#### Task description
An exact copy of the records below is needed, with every picture left out.
_ _ _ _
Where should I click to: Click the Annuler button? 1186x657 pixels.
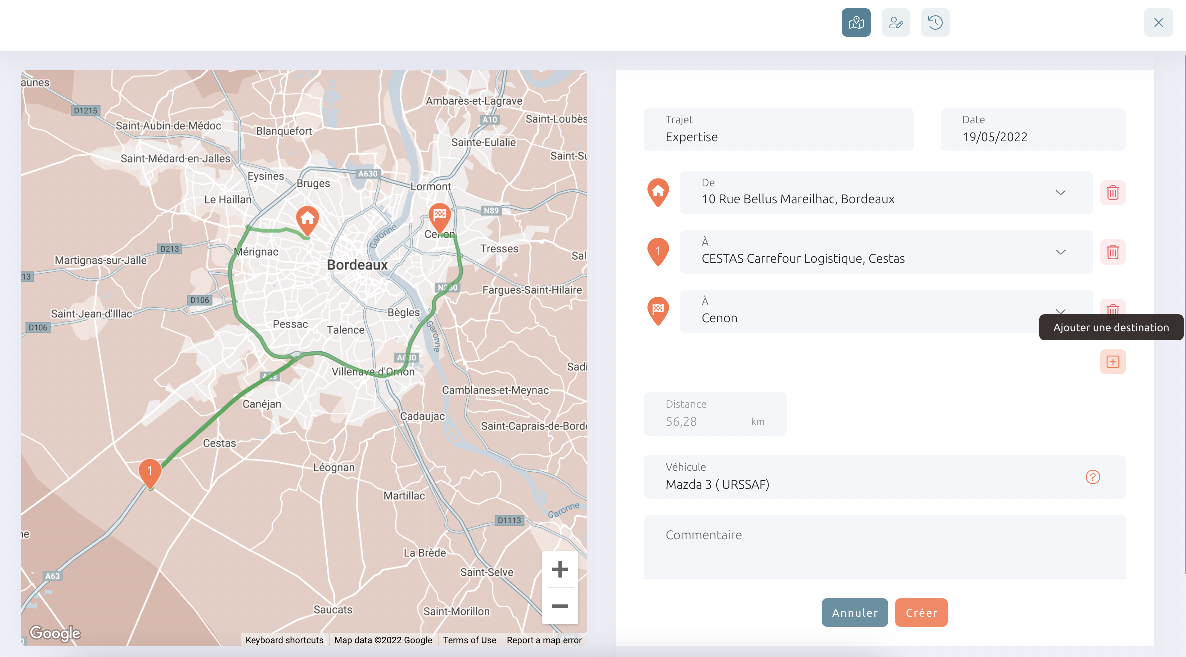pos(855,612)
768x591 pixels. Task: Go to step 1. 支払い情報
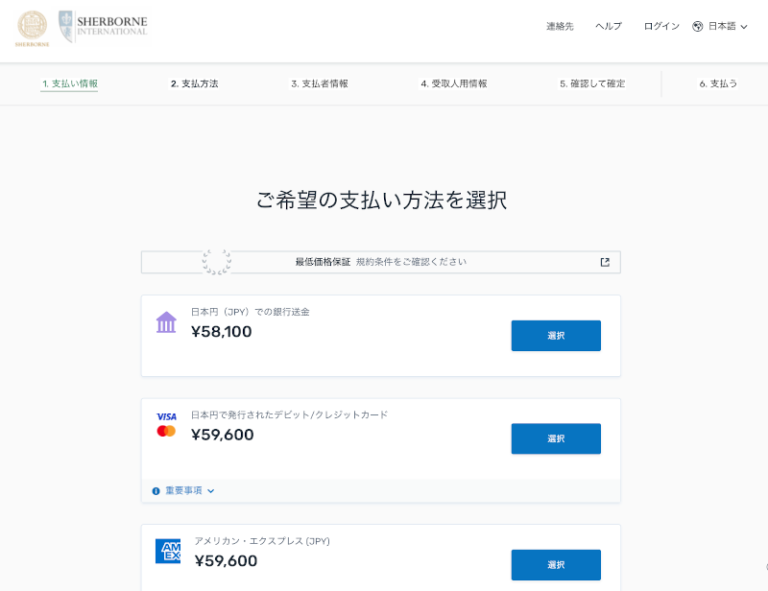[x=70, y=84]
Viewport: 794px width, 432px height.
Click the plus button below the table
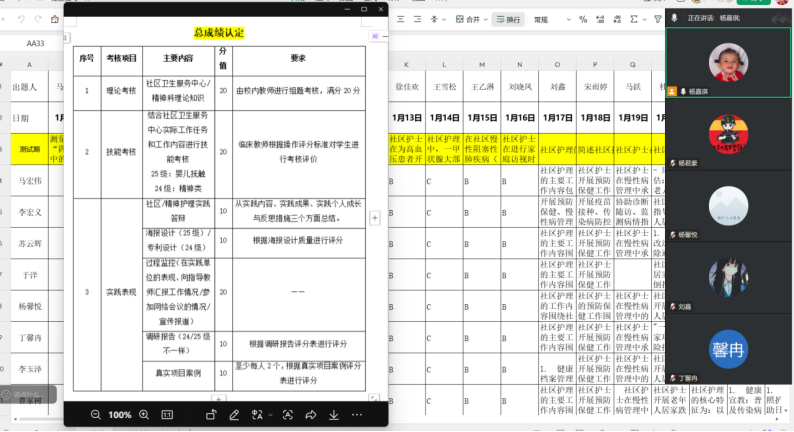(215, 399)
_ _ _ _
#### Output of the exercise
Where should I click to: Click the Annuler button? 1186x657 pixels.
pos(855,612)
768x591 pixels. Task: Go to step 1. 支払い情報
[x=70, y=84]
Viewport: 794px width, 432px height.
Click the plus button below the table
(215, 399)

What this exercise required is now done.